A tempestade já durava há horas; às três da madrugada, o céu estava tomado por nuvens escuras, relâmpagos e trovões. Vestindo uma capa de chuva e armado com uma pá de ferro, Vítor saiu de casa, dirigindo-se ao cemitério ao lado do apartamento.
A escavação começou... Nas estradas suburbanas, nesse horário, nem carros passavam, muito menos pessoas. Obviamente, em uma chuva torrencial como aquela, mesmo que houvesse uma multidão a dez metros de Vítor, seria impossível saber o que ele fazia, ou mesmo distinguir se era humano ou fantasma.
Seu humor era péssimo. Não estava ali movido por um súbito desejo de enriquecer após ler alguns romances sobre saqueadores de tumbas, mas sim por pura necessidade. Ele havia se mudado para o apartamento ao lado do cemitério há apenas três dias. O motivo era simples: o aluguel era barato, como era de se esperar. Afinal, sendo materialista e recluso, bastava encarar a tela do computador, não precisava ficar na janela gritando seus sonhos ao horizonte. O cemitério era só um detalhe.
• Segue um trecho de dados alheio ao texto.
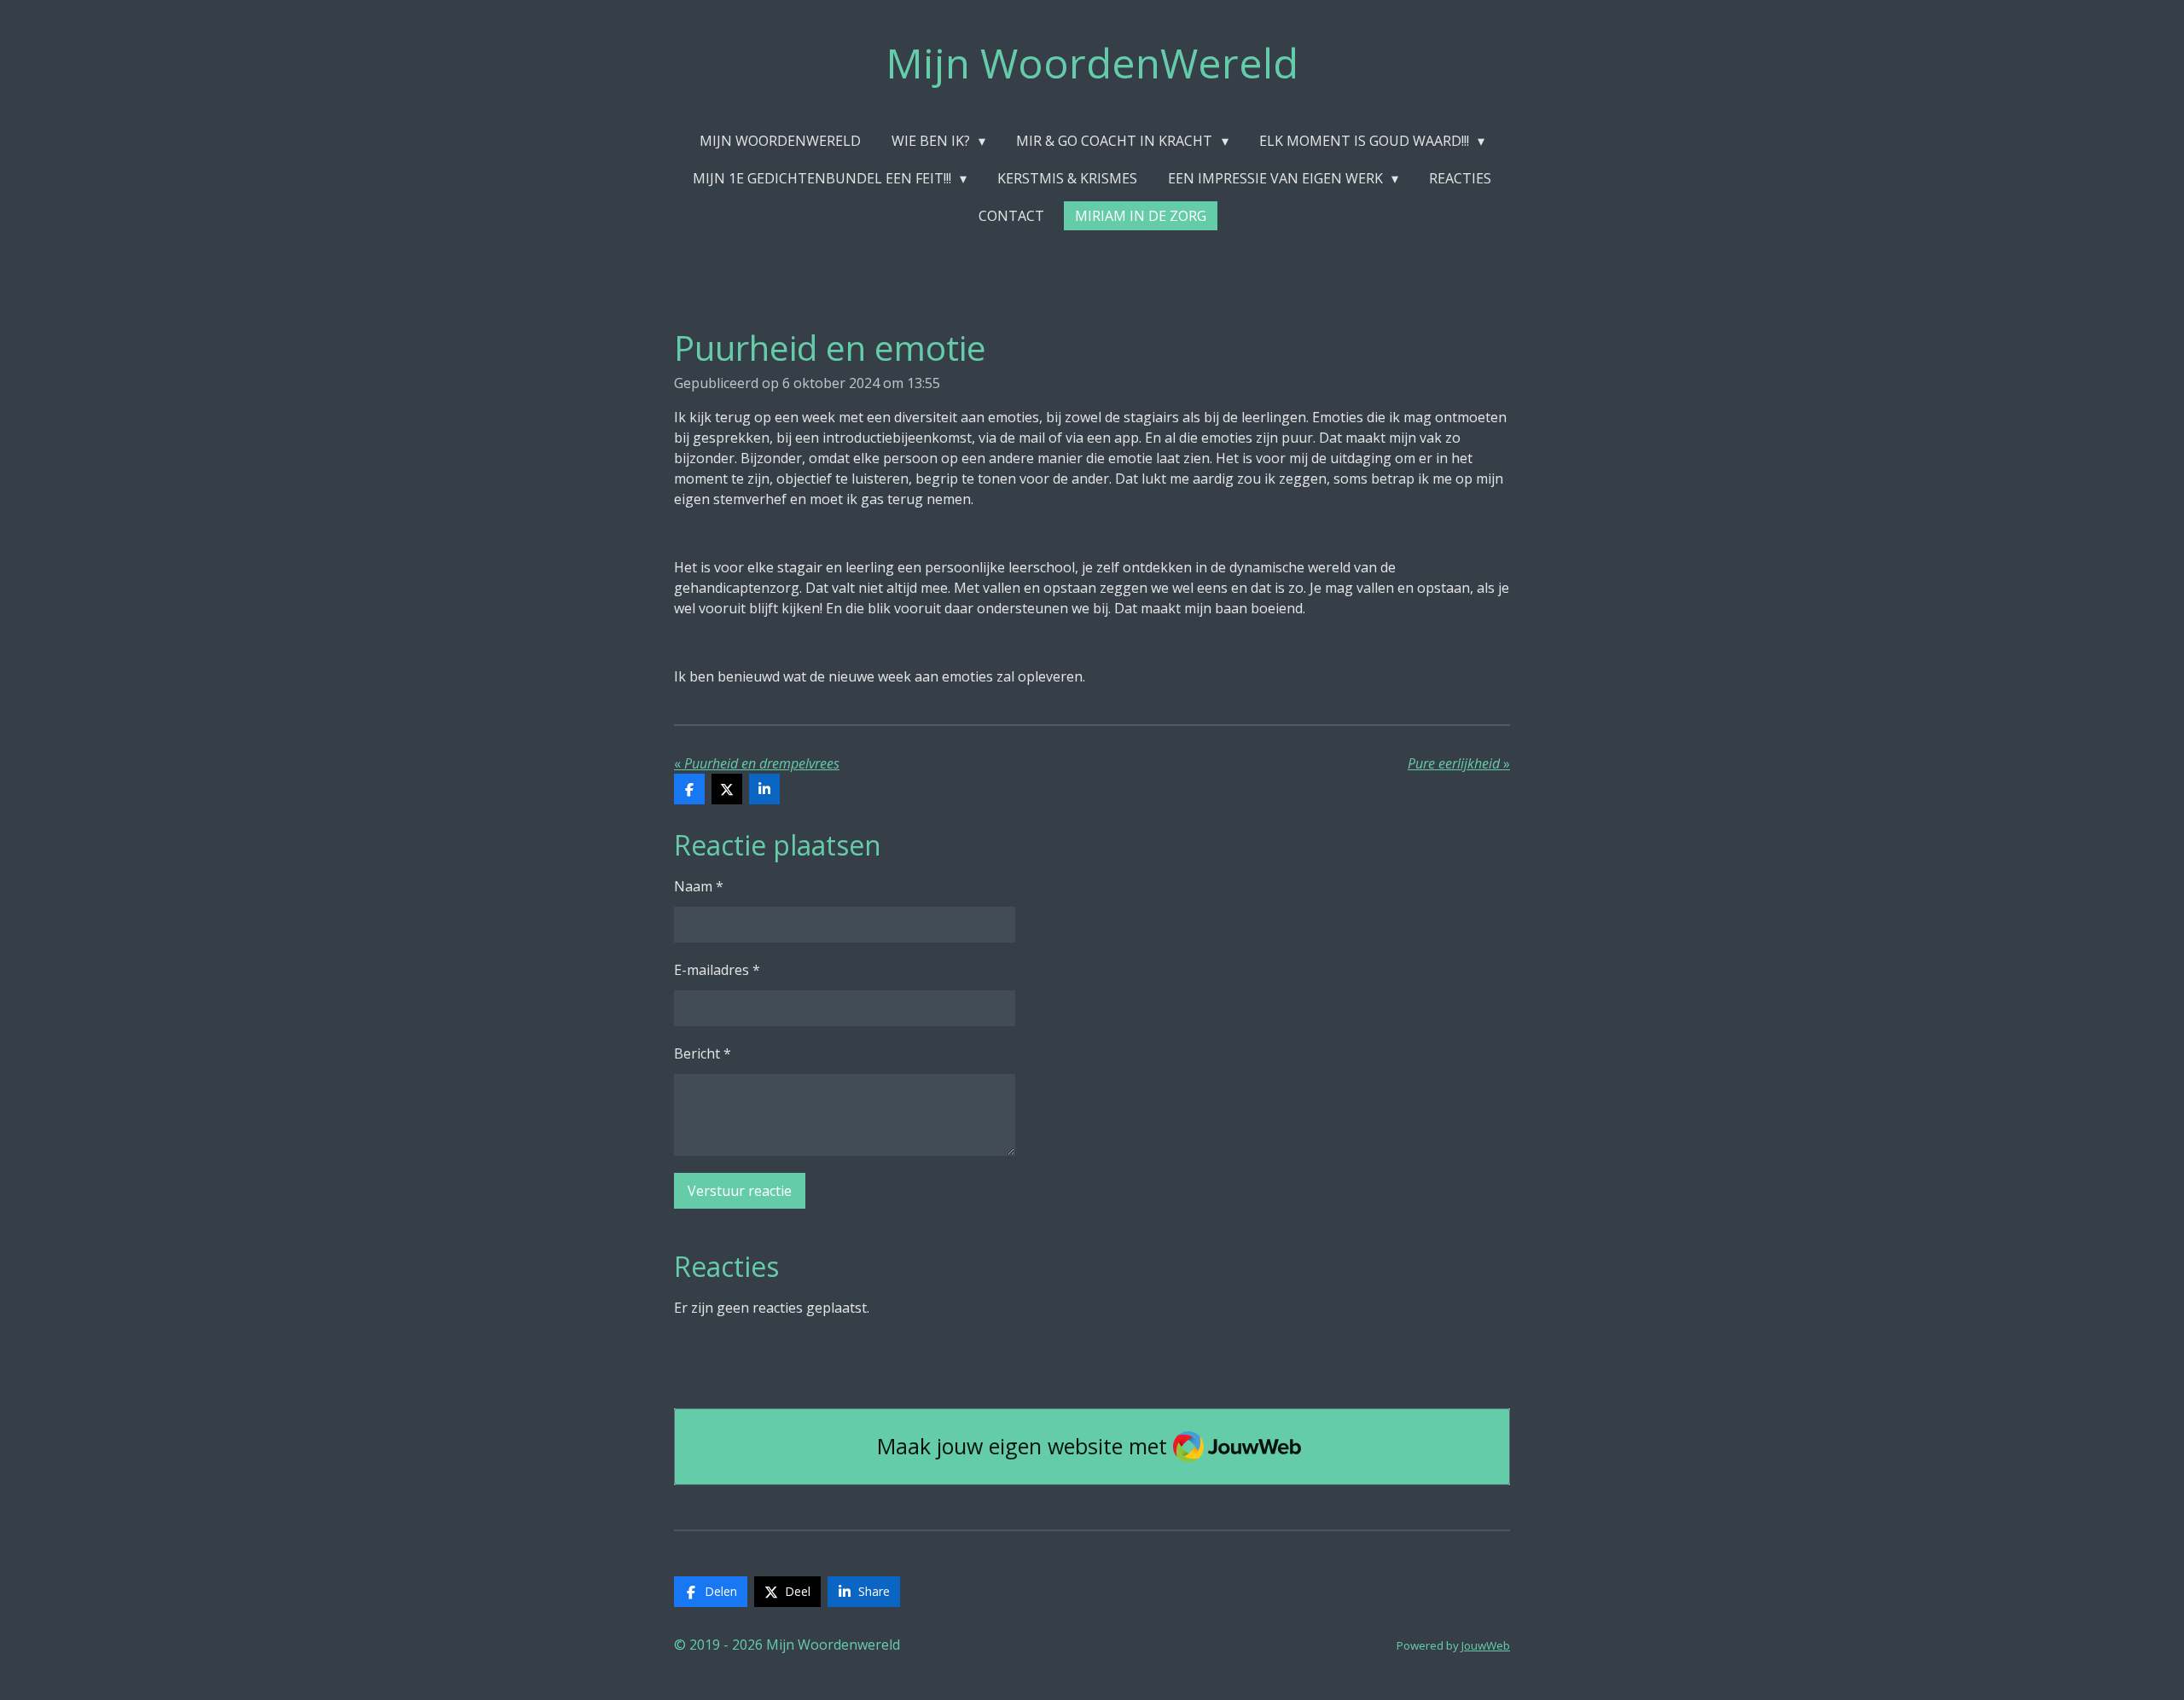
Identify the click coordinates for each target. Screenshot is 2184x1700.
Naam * (698, 886)
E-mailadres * (717, 969)
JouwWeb (1485, 1645)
Mas na primeira noite, algo estranho aconteceu. Enquanto navegava na internet até meia-noite, começou a ouvir batidas ritmadas do lado de fora da janela, como um coração pulsando... No início, pensou ser alucinação por ficar tanto tempo online. Desligou o computador, tentou dormir, mas o som só ficou mais claro – era, sem dúvida, um batimento cardíaco!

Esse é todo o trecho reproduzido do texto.